How to Choose an Executor and Trustee for Your New Jersey Will
Your will is much more than just an estate planning document that says which heirs get what percentage of your estate should you die. A well written Last Will specifies when heirs are to receive their inheritance, if protective trusts are set up for their benefit, prioritize the payment of debts and taxes, who is to take over and operate any businesses and many other crucial issues. A will should be a very specific statement of how your estate is to be handled when you die. Therefore, the choice of an executor and trustee is a very important decision in your planning process.
RESPONSIBILITIES OF AN EXECUTOR UNDER A NEW JERSEY WILL
How to Choose an Executor For Your Estate
While most of us pick a close family member because they know us best, naming a spouse, significant other, or adult child to be your estate executor is often times the most logical choice. But before you do, it’s smart to consider whether they’re really the best choice for the job. Why, you may ask? Well to start they may not be interested in the job. Before you choose someone, if they seem hesitant, maybe reluctant or disinterested, it can mean they have no interest in being executor and would prefer you name someone else. If that’s the case, may I encourage you to have a discussion (heart to heart) with them?

DATA EXTRACT:
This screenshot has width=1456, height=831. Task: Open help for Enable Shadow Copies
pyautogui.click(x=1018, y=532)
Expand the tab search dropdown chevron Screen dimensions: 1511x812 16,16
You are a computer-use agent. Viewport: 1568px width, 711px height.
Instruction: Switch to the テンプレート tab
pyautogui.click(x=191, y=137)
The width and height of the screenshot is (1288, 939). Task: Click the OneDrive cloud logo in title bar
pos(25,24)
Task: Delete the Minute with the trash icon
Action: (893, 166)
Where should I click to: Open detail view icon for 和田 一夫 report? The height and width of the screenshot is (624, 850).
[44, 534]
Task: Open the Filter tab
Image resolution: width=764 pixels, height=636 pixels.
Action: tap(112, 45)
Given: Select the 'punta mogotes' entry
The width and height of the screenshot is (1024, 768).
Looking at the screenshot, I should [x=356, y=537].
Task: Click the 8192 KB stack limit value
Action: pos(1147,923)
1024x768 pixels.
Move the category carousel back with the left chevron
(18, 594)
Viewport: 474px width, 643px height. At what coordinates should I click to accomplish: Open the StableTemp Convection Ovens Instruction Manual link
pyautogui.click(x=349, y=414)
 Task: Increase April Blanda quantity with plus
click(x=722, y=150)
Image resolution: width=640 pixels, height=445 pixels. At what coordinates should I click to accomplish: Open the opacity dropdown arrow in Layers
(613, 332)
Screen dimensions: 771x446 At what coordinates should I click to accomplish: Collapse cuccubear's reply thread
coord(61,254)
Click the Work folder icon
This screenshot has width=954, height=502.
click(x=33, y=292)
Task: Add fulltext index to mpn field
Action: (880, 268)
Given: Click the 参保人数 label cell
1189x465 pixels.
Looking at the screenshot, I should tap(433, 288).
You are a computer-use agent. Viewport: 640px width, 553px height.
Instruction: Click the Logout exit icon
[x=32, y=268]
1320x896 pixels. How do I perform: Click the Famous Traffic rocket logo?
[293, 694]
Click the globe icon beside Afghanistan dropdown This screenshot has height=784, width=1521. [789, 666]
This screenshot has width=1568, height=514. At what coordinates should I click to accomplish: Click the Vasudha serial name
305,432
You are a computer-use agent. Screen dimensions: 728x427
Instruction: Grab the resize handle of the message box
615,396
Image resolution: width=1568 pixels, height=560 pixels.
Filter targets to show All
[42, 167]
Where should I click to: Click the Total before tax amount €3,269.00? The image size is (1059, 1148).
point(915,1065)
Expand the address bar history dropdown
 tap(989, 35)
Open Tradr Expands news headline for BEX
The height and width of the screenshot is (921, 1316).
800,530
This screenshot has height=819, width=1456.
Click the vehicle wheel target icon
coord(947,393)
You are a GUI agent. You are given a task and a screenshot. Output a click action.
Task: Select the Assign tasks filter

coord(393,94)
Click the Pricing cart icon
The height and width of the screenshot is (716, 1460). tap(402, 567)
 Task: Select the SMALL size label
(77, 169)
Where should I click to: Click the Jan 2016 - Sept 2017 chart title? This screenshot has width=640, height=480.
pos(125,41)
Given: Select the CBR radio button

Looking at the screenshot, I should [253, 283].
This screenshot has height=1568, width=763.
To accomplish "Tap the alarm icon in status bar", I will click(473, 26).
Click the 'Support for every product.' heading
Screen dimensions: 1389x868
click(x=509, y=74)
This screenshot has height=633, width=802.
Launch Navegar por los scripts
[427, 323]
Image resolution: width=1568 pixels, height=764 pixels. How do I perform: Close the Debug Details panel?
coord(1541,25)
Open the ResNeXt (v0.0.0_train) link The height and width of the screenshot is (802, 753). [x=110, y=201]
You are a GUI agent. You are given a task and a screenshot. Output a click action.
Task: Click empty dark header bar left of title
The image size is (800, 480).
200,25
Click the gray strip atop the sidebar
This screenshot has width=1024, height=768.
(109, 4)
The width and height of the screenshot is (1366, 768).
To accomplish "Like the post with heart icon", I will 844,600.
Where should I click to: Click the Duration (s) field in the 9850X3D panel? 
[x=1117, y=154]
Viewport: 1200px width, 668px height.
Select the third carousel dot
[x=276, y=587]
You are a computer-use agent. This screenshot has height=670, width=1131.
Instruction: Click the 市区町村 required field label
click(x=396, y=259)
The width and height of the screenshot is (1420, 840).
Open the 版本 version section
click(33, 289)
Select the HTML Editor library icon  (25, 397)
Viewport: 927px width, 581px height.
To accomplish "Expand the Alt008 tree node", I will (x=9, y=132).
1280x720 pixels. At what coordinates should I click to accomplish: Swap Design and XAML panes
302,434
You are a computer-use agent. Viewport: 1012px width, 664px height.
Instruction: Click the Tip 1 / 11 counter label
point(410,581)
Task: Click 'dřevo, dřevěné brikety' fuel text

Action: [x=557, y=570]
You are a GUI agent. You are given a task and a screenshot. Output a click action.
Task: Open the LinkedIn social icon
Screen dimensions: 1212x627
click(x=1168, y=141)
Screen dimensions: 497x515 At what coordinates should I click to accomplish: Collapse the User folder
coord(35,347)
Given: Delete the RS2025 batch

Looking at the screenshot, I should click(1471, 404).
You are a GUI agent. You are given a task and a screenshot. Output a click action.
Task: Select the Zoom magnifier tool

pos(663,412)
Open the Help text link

SET PROBLEM A:
In the article on choosing an executor and trustee for a New Jersey will, whom do most people pick as executor, and why?
SET PROBLEM B:
Rewrite the article on choosing an executor, beginning at the words "RESPONSIBILITIES OF AN" and stopping after "heart) with them?", with "job" replaced by "role".
SET PROBLEM C:
Continue the article on choosing an executor and trustee for a New Jersey will from the point where it stops.

RESULT A:
A close family member, because they know the person best.

RESULT B:
RESPONSIBILITIES OF AN EXECUTOR UNDER A NEW JERSEY WILL
How to Choose an Executor For Your Estate
While most of us pick a close family member because they know us best, naming a spouse, significant other, or adult child to be your estate executor is often times the most logical choice. But before you do, it’s smart to consider whether they’re really the best choice for the role. Why, you may ask? Well to start they may not be interested in the role. Before you choose someone, if they seem hesitant, maybe reluctant or disinterested, it can mean they have no interest in being executor and would prefer you name someone else. If that’s the case, may I encourage you to have a discussion (heart to heart) with them?

RESULT C:
Maybe they are too busy. Settling an estate can take months or a year. Responsibilities can include finding investments, closing accounts, selling off property, cleaning out a home, visiting the probate court, and distributing assets to the beneficiaries that are listed in the will. There will be telephone calls and visits to an estate attorney, financial planner, realtor, and other professionals. Your executor might even end up having to keep the peace among family members. If someone has a young family with children, a high-stress career, or always seems to take on more than they probably should, being an executor might be too much for him or her, especially if you were to die in the foreseeable future.
Despite your best efforts to pick the right executor, it is possible your executor will have to make decisions or interpret your wishes because they aren’t completely clear or written down in your Last Will. If you fear they won’t make decisions in keeping with your beliefs, morals, faith, goals, etc., PICK SOMEONE ELSE!!!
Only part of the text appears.